--- Start Input ---
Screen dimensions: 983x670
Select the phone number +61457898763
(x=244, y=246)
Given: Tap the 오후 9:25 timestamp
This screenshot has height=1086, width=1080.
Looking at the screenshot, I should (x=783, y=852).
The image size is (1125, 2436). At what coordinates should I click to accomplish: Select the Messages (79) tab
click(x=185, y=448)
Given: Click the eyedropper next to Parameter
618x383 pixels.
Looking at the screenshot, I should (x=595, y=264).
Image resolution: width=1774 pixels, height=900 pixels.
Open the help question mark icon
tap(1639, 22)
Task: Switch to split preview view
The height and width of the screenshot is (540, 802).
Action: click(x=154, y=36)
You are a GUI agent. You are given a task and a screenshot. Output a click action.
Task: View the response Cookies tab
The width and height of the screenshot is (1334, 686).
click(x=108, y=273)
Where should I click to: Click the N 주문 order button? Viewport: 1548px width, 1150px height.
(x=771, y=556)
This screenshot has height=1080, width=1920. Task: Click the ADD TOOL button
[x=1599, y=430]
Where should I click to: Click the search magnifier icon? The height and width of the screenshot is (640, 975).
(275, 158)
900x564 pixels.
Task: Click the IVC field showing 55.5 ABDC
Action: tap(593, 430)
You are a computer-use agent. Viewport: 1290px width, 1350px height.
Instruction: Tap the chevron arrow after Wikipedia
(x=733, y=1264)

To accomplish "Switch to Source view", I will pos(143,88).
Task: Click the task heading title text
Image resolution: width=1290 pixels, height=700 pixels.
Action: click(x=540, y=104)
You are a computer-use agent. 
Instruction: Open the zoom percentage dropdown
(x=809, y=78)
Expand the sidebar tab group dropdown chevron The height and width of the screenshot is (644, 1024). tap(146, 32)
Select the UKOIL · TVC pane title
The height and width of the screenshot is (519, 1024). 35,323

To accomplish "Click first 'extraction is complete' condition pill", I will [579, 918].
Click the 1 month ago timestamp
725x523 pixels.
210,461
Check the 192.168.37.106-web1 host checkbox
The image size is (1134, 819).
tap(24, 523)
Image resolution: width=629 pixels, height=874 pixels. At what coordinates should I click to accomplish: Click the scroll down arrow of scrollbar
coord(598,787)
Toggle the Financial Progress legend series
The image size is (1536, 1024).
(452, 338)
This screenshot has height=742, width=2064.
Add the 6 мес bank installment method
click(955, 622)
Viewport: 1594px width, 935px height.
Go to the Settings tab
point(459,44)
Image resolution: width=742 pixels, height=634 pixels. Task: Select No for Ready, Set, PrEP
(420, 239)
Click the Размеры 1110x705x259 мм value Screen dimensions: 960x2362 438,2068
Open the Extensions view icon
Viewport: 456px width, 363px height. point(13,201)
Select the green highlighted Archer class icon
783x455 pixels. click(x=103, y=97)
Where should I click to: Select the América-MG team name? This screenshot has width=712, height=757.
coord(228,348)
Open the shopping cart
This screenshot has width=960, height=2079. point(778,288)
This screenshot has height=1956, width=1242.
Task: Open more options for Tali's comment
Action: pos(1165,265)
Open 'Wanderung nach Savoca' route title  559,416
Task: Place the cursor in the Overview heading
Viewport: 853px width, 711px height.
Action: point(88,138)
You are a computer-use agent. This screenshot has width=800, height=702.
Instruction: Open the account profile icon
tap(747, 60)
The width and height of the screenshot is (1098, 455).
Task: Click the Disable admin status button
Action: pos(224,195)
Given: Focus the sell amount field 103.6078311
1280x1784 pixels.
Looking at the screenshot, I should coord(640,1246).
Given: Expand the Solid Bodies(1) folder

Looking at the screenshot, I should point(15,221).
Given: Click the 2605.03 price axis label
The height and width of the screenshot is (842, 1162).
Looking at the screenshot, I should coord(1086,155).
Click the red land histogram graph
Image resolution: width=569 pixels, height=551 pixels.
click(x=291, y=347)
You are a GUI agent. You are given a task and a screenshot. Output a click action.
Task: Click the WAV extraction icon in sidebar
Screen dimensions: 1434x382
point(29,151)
--- End Input ---
- [Exercise]
Reproduce every one of the rows above verbatim.

- [Correct result]
Screen dimensions: 983x670
Select the phone number +61457898763
(x=244, y=246)
Given: Tap the 오후 9:25 timestamp
This screenshot has height=1086, width=1080.
Looking at the screenshot, I should (x=783, y=852).
The image size is (1125, 2436). At what coordinates should I click to accomplish: Select the Messages (79) tab
click(x=185, y=448)
Given: Click the eyedropper next to Parameter
618x383 pixels.
Looking at the screenshot, I should (x=595, y=264).
Image resolution: width=1774 pixels, height=900 pixels.
Open the help question mark icon
tap(1639, 22)
Task: Switch to split preview view
The height and width of the screenshot is (540, 802).
Action: click(x=154, y=36)
You are a GUI agent. You are given a task and a screenshot. Output a click action.
Task: View the response Cookies tab
The width and height of the screenshot is (1334, 686).
click(x=108, y=273)
Where should I click to: Click the N 주문 order button? Viewport: 1548px width, 1150px height.
(x=771, y=556)
This screenshot has height=1080, width=1920. Task: Click the ADD TOOL button
[x=1599, y=430]
Where should I click to: Click the search magnifier icon? The height and width of the screenshot is (640, 975).
(275, 158)
900x564 pixels.
Task: Click the IVC field showing 55.5 ABDC
Action: tap(593, 430)
You are a computer-use agent. Viewport: 1290px width, 1350px height.
Instruction: Tap the chevron arrow after Wikipedia
(x=733, y=1264)

To accomplish "Switch to Source view", I will pos(143,88).
Task: Click the task heading title text
Image resolution: width=1290 pixels, height=700 pixels.
Action: click(x=540, y=104)
You are a computer-use agent. 
Instruction: Open the zoom percentage dropdown
(x=809, y=78)
Expand the sidebar tab group dropdown chevron The height and width of the screenshot is (644, 1024). tap(146, 32)
Select the UKOIL · TVC pane title
The height and width of the screenshot is (519, 1024). 35,323

To accomplish "Click first 'extraction is complete' condition pill", I will [579, 918].
Click the 1 month ago timestamp
725x523 pixels.
210,461
Check the 192.168.37.106-web1 host checkbox
The image size is (1134, 819).
tap(24, 523)
Image resolution: width=629 pixels, height=874 pixels. At what coordinates should I click to accomplish: Click the scroll down arrow of scrollbar
coord(598,787)
Toggle the Financial Progress legend series
The image size is (1536, 1024).
(452, 338)
This screenshot has height=742, width=2064.
Add the 6 мес bank installment method
click(955, 622)
Viewport: 1594px width, 935px height.
Go to the Settings tab
point(459,44)
Image resolution: width=742 pixels, height=634 pixels. Task: Select No for Ready, Set, PrEP
(420, 239)
Click the Размеры 1110x705x259 мм value Screen dimensions: 960x2362 438,2068
Open the Extensions view icon
Viewport: 456px width, 363px height. point(13,201)
Select the green highlighted Archer class icon
783x455 pixels. click(x=103, y=97)
Where should I click to: Select the América-MG team name? This screenshot has width=712, height=757.
coord(228,348)
Open the shopping cart
This screenshot has width=960, height=2079. point(778,288)
This screenshot has height=1956, width=1242.
Task: Open more options for Tali's comment
Action: pos(1165,265)
Open 'Wanderung nach Savoca' route title  559,416
Task: Place the cursor in the Overview heading
Viewport: 853px width, 711px height.
Action: point(88,138)
You are a computer-use agent. This screenshot has width=800, height=702.
Instruction: Open the account profile icon
tap(747, 60)
The width and height of the screenshot is (1098, 455).
Task: Click the Disable admin status button
Action: pos(224,195)
Given: Focus the sell amount field 103.6078311
1280x1784 pixels.
Looking at the screenshot, I should coord(640,1246).
Given: Expand the Solid Bodies(1) folder

Looking at the screenshot, I should point(15,221).
Given: Click the 2605.03 price axis label
The height and width of the screenshot is (842, 1162).
Looking at the screenshot, I should coord(1086,155).
Click the red land histogram graph
Image resolution: width=569 pixels, height=551 pixels.
click(x=291, y=347)
You are a GUI agent. You are given a task and a screenshot. Output a click action.
Task: Click the WAV extraction icon in sidebar
Screen dimensions: 1434x382
point(29,151)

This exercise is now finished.